1. Learn HTML without CSS or Javascript, make a few pages, have them served up by Apache. Next, learn CSS --- it's just a way to stylize HTML elements --- and you will be pleasantly surprised at how much more beautiful your web pages are.

2. Write some CGI scripts. They're easy, and you can use any language (although if you're learning a language from scratch, I would advise against Perl as it is known to cause irrevocable brain damage). Python and Ruby are nice, although Python is better [because functions are first-class objects!]

3. Learn some Javascript. It's a cool little language.

4. Now try out the frameworks.
posted by qxntpqbbbqxl at 10:28 PM on May 7, 2008


Despite having a fairly broad coding background, when I started doing web stuff I felt intimidated by how different it all was. Eventually I got forced into giving HTML a proper try (was flat broke and had 3 days before interviewing for some freelance work) and then it clicked right away and led to JavaScript and later CSS, but shied away from server-side coding for years until I realised that's actually pretty easy too (doh!).

So it's largely about not being afraid to try and initially fail. I think you should start with building solid (X)HTML skills and learn enough CSS to handle typography and simple layouts; some people look down on client-side stuff but it's the foundation of the web and getting a page working is surprisingly satisfying (a good first project is to create a CV/resume page for yourself). From there you can experiment with server-side scripting and frameworks.
posted by malevolent at 12:30 AM on May 8, 2008


Even though I have no way near the same level of skills that you have, I can empathise with the hurting head you're describing.

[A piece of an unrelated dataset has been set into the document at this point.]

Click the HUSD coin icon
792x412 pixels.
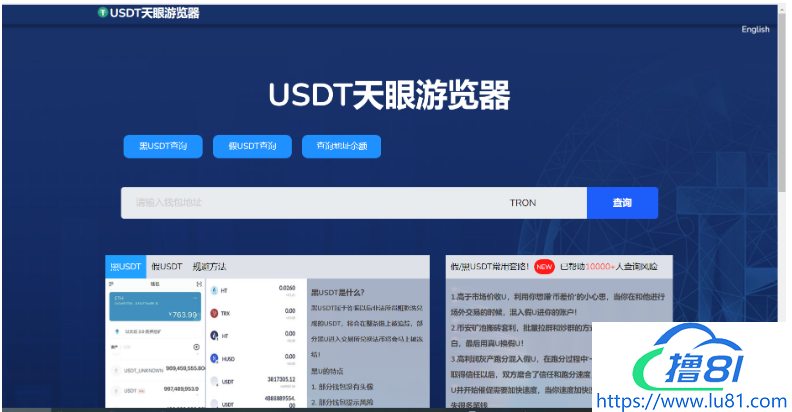click(x=214, y=358)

Every time I set out to do a web thingy, I dive into W3C and pretty soon have seventy tabs open describing everything from html to tracts on semantic web and whatnots. I've been cobbling homepages together for the past ten years, and even though I start with an ambition to make "everything compliant, under control, beutiful", I end up looking in disgust at the monstrosity I've birthed and despair at my inability to grasp how it all fits together.

This drive I have to find an Underlying Priciple of Everything™ upon which to build A True House of Greatness & Glory™ only gives me a lift as far as the Wikipedia list of markup language, leaving me stranded, alone, and frightened.

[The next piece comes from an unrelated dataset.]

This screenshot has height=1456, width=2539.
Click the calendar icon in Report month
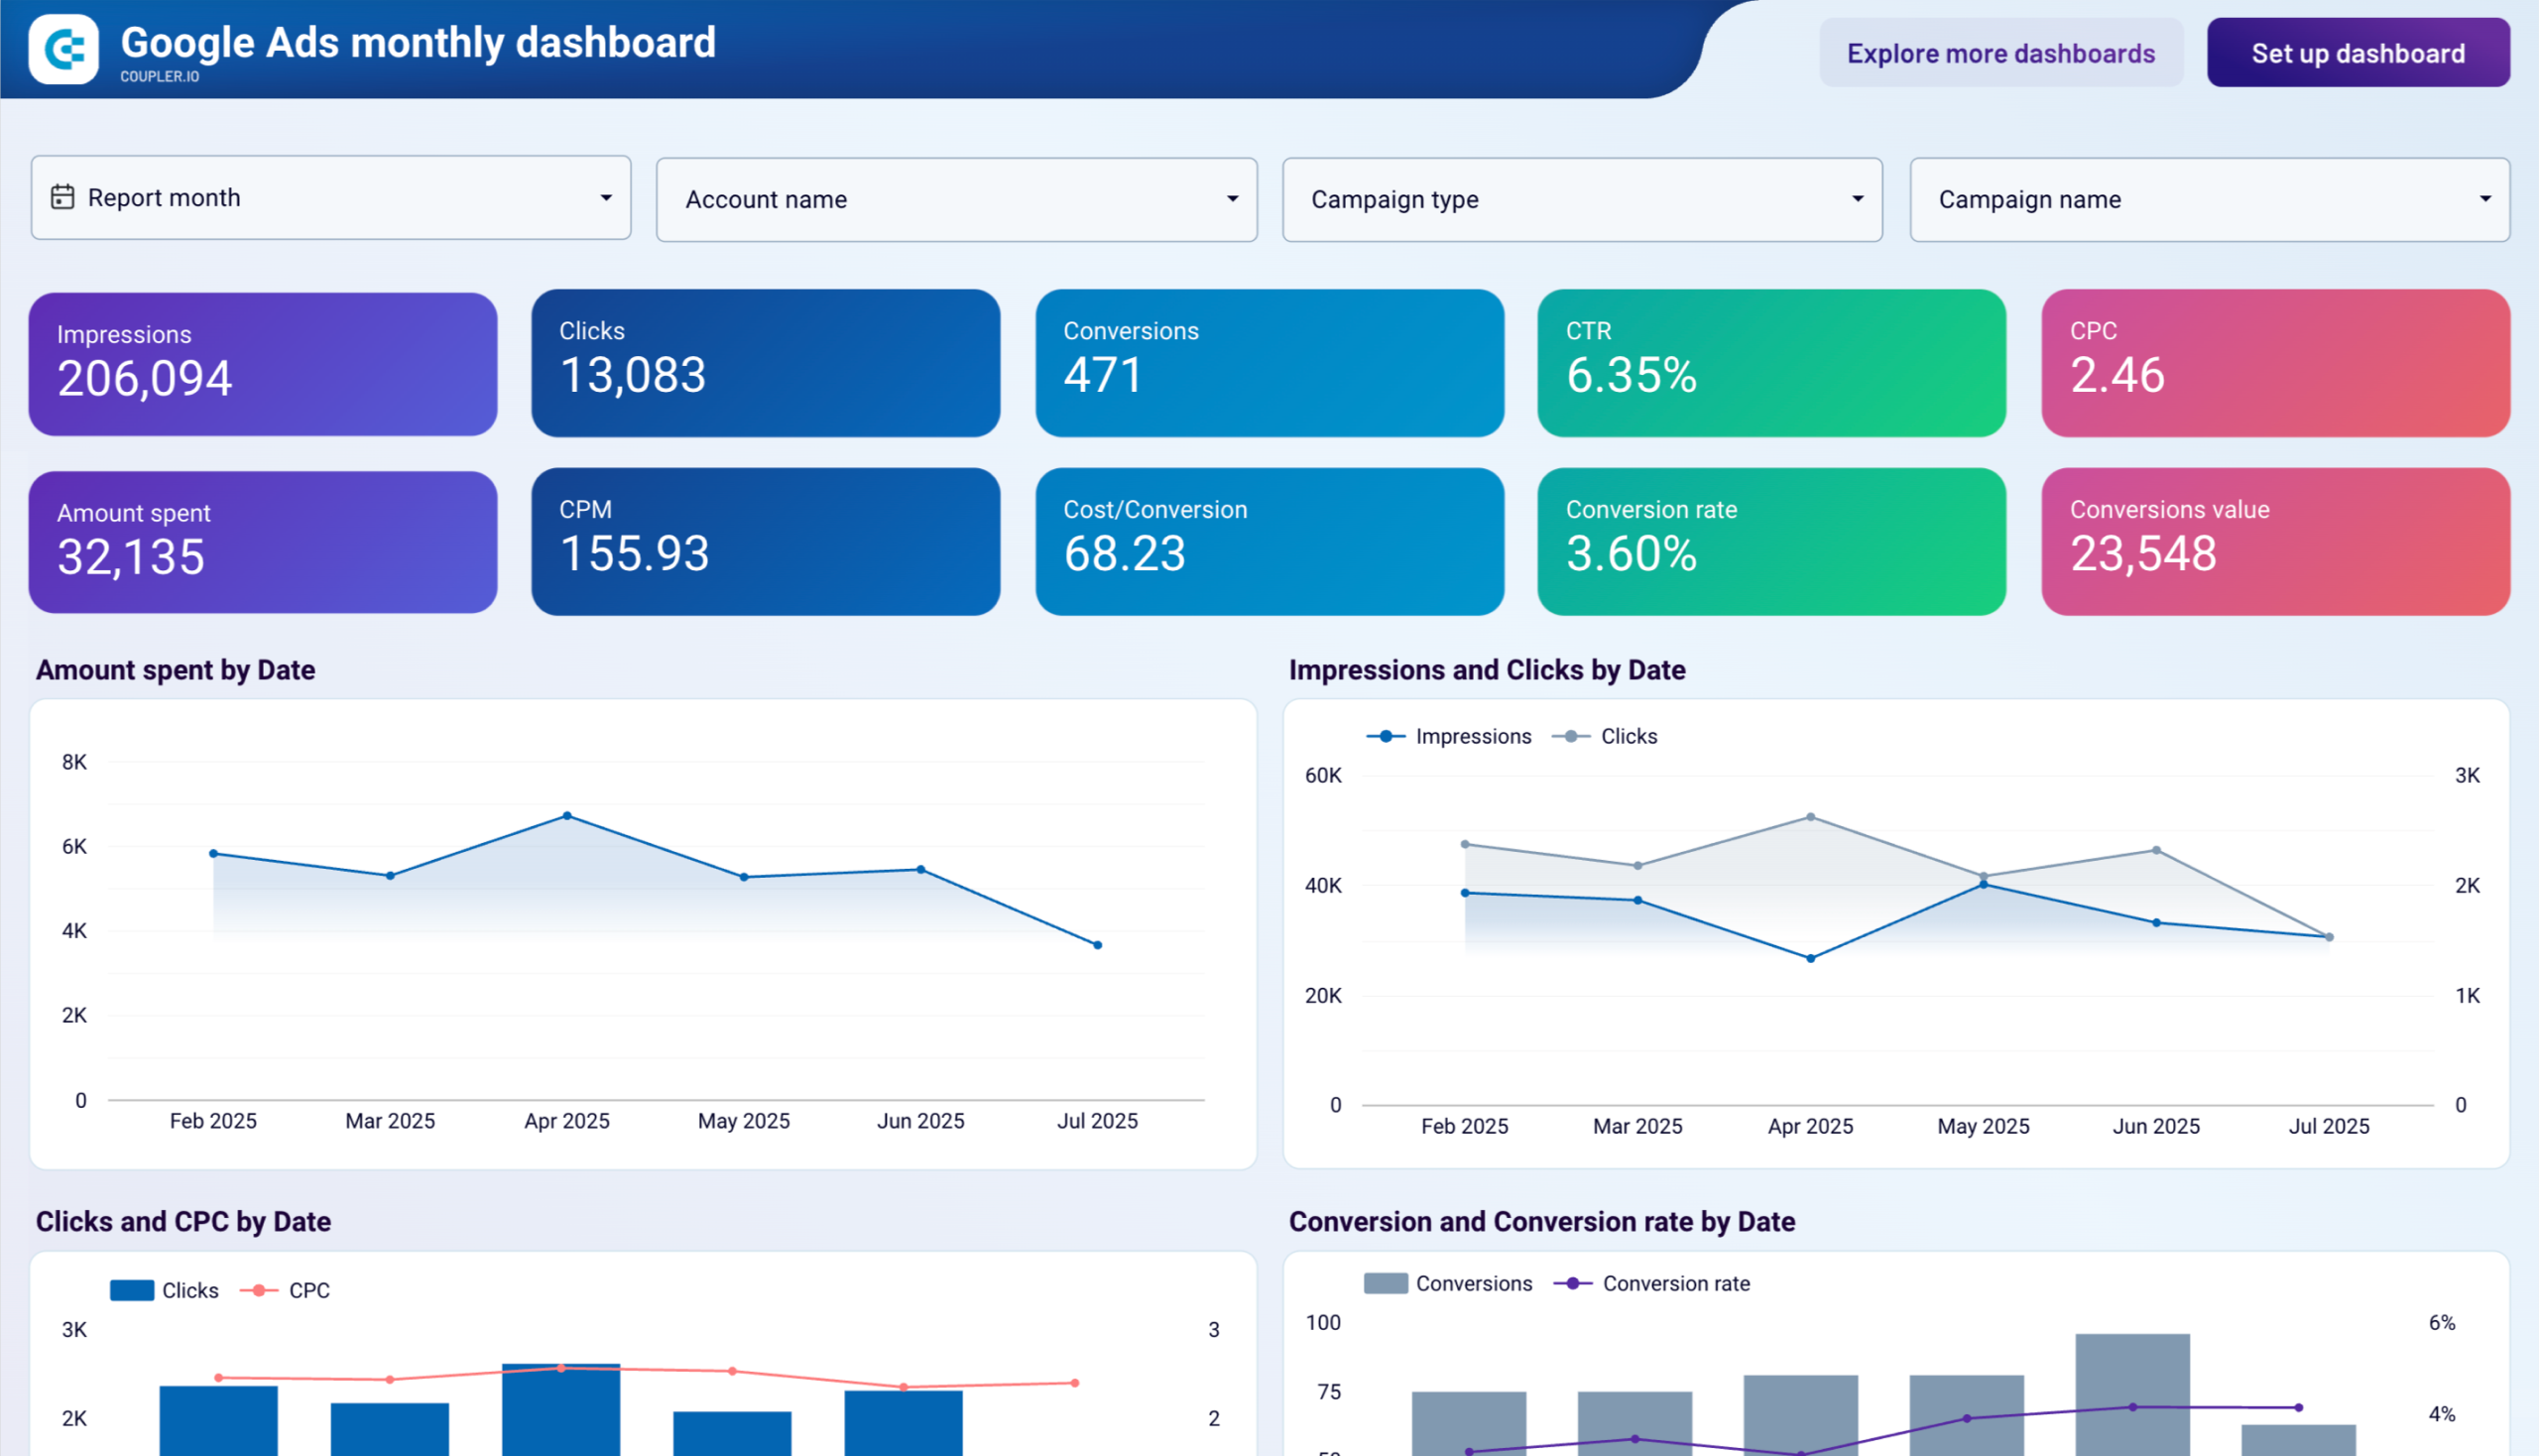click(x=62, y=197)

As been previously mentioned, the reason why it can be hard to discern the underlying structure of the web is because most stuff online is held together by spit and glue, curtesy of ignoramuses like myself.

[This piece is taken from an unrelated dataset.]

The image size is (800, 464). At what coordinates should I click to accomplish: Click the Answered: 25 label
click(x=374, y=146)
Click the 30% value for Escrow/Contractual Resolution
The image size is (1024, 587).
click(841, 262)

Doesn't answer your question, but I felt your pain and reached out.
posted by monocultured at 4:41 AM on May 8, 2008


In regards to JavaScript, I recommend watching Douglas Crockford's video lectures. He is the senior JavaScript architect at Yahoo!. JavaScript never really clicked with me either until I watched all of his videos. It is actually a pretty cool language with closures.

There's direct video links in the FPP I linked above. You can also go to the Yahoo UI Theater for download links.
posted by reishus at 6:13 AM on May 8, 2008 [2 favorites]


It has been quite a while since I wrote code for a living, but I had a similar experience to what you described as I tried to learn OOP (back in the late 80s). I watched a lot of my colleagues learn OOP (C->Objective C or C++) at the same time. Some caught on very quickly and others struggled for quite a while. Around the same time, I took a continuing ed class to learn Prolog, LISP, etc...

I came to think that the constructs available in a programming language constrain the way you think about solving a problem. Some people's problem solving methods "naturally" link to one language or another. That said, I think that a person can learn to think & solve problems in a different way, but it may take a while. It's worth the effort though -- because if you use your old thinking with the new constructs you end up with bastardizations like assembly-like code written in Pascal (talk about making your head hurt!).